Al oír los sabios consejos de su mamá, Juanita mitigó su cólera, y a pesar del dolor que tenía no pudo menos de reírse, figurándose a doña Inés, con toda su majestad y entono, azotada e inulta. Luego dijo:
—Aun sin propasarme hasta el extremo de la azotaina, y aun sin cometer ningún crimen, he de castigarla, valiéndome de la lengua, que ha de lanzar contra ella palabras que le abrasen el pecho. Ha de lanzar mi lengua más rayos de fuego que la uña del boticario. Cada una de las palabras que yo le diga ha de ser como uña ponzoñosa de alacrán que le desgarre y envenene las entrañas.
La iracunda exaltación de Juanita no podía sostenerse y se trocó pronto en abatimiento y desconsuelo.
—¡Ay, Dios mío! —exclamó—. ¡Ay, María Santísima de mi alma! ¿Qué va a ser de mí si hace él alguna tontería muy gorda: se tira por un tajo o se mete fraile? Entonces sí que tendré yo que meterme monja. Pero yo no quiero meterme monja. Yo no quiero cortarme el pelo y regalársele a doña Inés. Un esportón de basura será lo que yo le regale.
Y diciendo esto, rompió Juanita en el más desesperado llanto. Abundantes lágrimas brotaban de sus ojos y corrían por su hermosa cara; parecía que iban a ahogarla los sollozos, y se echó por el suelo cubriéndose el rostro con ambas manos y exhalando profundos gemidos.

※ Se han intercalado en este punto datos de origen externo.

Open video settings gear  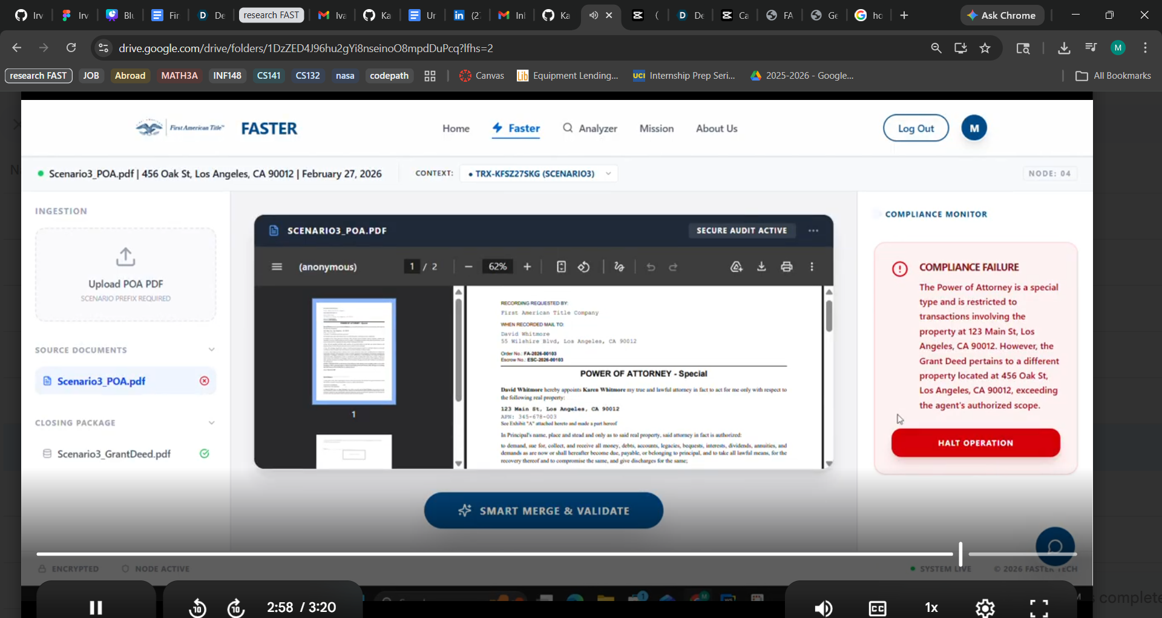pos(985,608)
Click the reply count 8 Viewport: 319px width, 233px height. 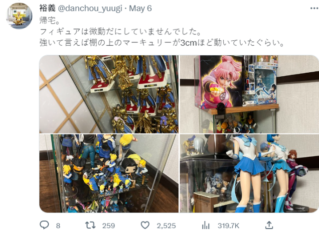pos(58,226)
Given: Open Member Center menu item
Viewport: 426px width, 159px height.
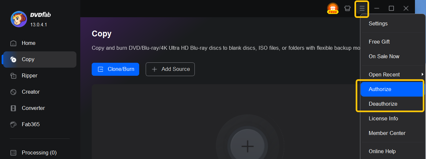Looking at the screenshot, I should [387, 133].
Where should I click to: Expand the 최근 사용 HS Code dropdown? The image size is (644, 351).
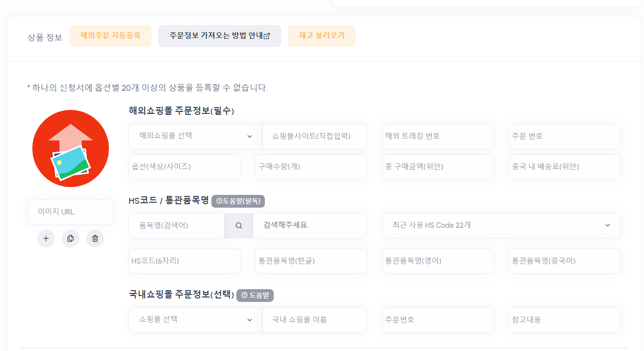click(501, 226)
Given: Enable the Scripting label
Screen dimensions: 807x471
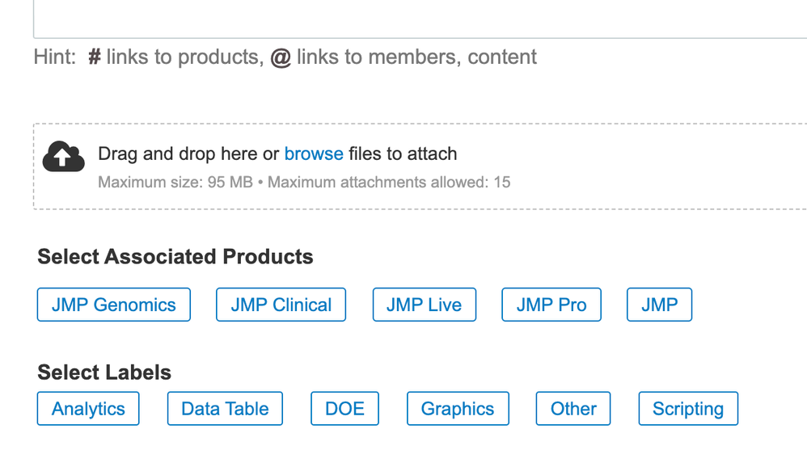Looking at the screenshot, I should 688,409.
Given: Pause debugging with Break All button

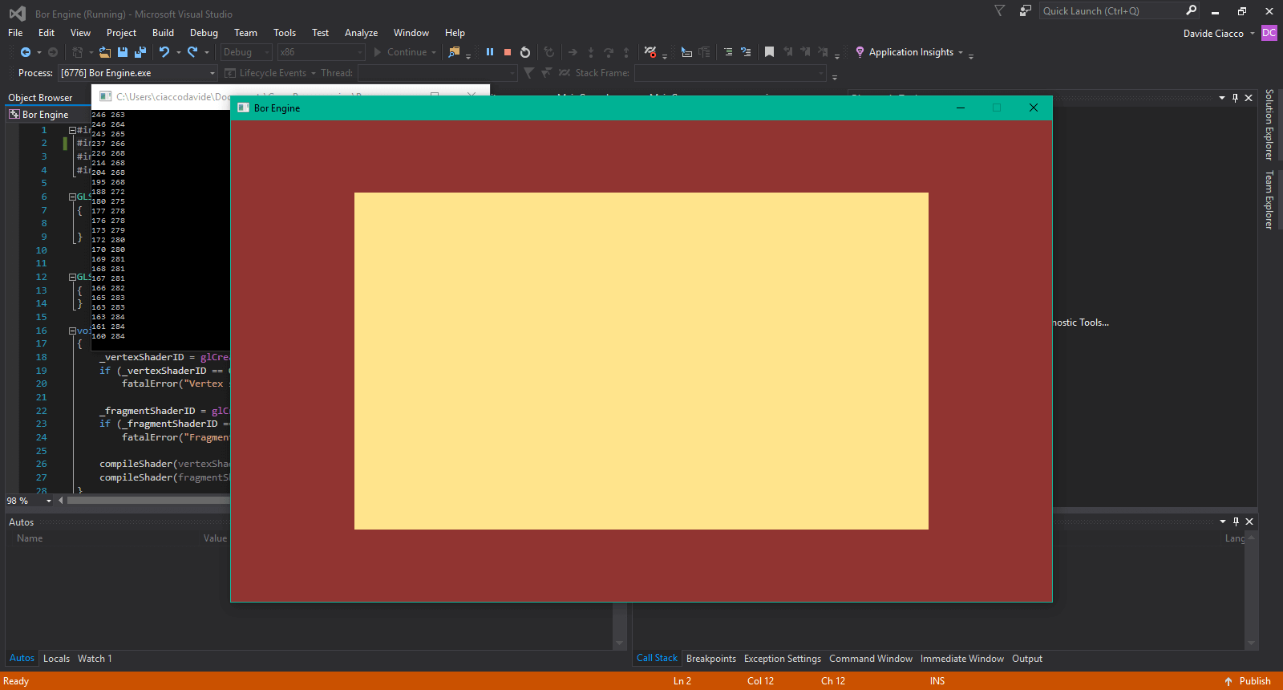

La madre, que estaba acostumbrada a los furores de Juanita, no había tenido muy dolorosa inquietud al verla furiosa; pero como Juanita era muy dura para llorar, y como su madre no la había visto verter una sola lágrima desde que ella tomaba, cuando niña, alguna que otra perrera, su llanto de entonces conmovió y afligió sobremanera a Juana.
—No llores —le dijo—. Dios hará que parezca D. Paco, y ni él será fraile ni tú serás monja, como no entréis en el mismo convento y celda.
En suma, Juana, llorando ella también a pesar suyo, hizo prodigiosos esfuerzos para calmar a su hija, levantarla del suelo y llevarla a que se acostase en su cama. Al fin lo consiguió, la besó con mucho cariño en la frente, y dejándola bien arropada y acurrucada, se salió de la alcoba diciendo: Amanecerá Dios y medraremos.